E aí, de súbito, Dona Maria Margarida mal reteve uma exclamação e, apertando o braço de Cecília, murmurou-lhe:
- Vê... acolá!... A namorada do meu Francisco!
Cecília voltou-se precipitadamente e encarou a linda rapariga muito loira que, depois de num breve aceno cumprimentar Dona Maria Margarida, também a fitava, curiosamente ou - quem sabe? - impressionada pela graciosidade daquela rapariga tão pequenina. E, no mesmo tom segredado, limitou-se a responder:
- É maravilhosa, prima Maria!
A prima Maria ficou silenciosa. Talvez estivesse a compará-las... E comparando-as, desse todas as vantagens à que por completo se desconhecia bela. Belíssima!
Já por duas vezes Francisco, intrigado, parara o enervante passeio de um extremo ao outro da salinha para com atenção mirar o perfil correcto da jovem prima.

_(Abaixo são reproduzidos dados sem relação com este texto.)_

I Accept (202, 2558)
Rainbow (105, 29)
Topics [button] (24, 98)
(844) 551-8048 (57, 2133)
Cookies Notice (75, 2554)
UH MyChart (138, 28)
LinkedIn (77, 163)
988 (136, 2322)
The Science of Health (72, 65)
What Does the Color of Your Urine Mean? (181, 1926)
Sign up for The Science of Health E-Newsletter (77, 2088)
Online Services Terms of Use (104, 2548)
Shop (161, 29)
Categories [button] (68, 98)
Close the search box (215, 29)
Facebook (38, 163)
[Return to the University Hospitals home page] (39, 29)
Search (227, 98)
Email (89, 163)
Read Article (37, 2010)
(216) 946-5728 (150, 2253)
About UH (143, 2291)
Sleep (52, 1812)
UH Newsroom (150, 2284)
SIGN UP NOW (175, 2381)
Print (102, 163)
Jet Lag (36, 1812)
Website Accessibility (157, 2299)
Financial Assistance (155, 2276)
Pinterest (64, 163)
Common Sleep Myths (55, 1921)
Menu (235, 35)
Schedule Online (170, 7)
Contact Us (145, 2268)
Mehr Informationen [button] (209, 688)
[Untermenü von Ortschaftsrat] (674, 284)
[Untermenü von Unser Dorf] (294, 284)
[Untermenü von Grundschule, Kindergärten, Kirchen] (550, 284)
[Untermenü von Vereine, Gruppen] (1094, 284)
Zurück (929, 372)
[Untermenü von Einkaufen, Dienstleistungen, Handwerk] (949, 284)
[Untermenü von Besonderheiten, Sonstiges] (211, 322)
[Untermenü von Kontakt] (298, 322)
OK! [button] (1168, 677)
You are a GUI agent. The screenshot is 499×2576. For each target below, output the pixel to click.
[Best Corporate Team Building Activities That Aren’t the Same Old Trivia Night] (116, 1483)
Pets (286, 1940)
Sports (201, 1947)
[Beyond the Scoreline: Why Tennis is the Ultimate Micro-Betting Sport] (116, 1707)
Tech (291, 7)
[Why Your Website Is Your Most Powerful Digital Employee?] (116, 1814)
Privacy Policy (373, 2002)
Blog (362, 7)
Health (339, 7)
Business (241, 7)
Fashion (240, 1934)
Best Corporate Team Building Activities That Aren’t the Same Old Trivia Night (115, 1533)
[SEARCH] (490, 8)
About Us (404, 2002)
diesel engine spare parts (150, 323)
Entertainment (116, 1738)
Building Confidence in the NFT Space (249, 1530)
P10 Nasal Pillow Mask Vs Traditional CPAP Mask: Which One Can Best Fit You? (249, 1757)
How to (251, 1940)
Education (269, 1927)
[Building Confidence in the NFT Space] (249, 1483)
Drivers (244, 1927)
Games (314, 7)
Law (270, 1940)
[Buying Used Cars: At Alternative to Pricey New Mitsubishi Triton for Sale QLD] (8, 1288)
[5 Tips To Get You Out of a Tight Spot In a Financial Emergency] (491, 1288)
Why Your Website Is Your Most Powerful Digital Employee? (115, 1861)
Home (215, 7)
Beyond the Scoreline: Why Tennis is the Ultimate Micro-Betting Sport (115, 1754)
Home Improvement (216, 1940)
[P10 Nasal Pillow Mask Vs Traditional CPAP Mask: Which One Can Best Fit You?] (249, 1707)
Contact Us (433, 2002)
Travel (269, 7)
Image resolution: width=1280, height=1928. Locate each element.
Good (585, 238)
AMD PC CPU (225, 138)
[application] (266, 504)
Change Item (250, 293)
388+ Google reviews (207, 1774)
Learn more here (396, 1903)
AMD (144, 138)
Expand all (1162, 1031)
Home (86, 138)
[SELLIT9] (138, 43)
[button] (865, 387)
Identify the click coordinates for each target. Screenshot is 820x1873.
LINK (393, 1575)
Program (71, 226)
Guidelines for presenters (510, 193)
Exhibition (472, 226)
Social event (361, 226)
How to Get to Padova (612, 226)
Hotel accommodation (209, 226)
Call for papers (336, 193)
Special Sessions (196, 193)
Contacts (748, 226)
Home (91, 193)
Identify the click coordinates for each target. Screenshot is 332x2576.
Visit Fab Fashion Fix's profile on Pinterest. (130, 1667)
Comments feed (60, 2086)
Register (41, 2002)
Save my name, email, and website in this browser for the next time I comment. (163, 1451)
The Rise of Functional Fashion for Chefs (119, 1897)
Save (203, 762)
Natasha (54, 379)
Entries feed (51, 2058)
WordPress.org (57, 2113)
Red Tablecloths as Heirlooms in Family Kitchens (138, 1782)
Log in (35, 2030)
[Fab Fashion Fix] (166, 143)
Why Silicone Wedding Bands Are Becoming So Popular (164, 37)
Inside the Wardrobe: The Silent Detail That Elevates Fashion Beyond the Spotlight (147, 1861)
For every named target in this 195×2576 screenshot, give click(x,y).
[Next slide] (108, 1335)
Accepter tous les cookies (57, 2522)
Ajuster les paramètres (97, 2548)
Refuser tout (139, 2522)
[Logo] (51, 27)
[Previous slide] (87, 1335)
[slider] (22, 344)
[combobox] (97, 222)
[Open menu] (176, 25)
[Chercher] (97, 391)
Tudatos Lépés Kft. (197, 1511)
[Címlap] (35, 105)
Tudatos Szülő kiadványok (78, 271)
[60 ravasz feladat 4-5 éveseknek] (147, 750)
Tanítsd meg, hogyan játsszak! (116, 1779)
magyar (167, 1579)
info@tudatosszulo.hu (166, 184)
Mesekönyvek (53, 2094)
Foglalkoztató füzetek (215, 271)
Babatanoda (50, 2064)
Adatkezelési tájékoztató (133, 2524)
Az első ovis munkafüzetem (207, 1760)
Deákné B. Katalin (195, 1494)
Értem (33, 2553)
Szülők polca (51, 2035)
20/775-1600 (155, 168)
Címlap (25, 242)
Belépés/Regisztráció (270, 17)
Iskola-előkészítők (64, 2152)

Que mudança se operara nessa, criatura tão insignificante (expressão dele!) para assim o preocupar? Não era capaz de dizê-lo, não sabia de onde provinha o súbito interesse que por ela sentia nascer e irritava-se consigo próprio, indispunha-se pelo que julgava contra-senso.
Estar assim constantemente a olhar para a rapariga era dar-lhe motivos mais do que vastos para ela se julgar dominadora e triunfante nos sentimentos que lhe inspirava!
E continuava a andar, mal humorado.
Cecília, calmamente sentada ao lado de Dona Maria Margarida, lia qualquer coisa.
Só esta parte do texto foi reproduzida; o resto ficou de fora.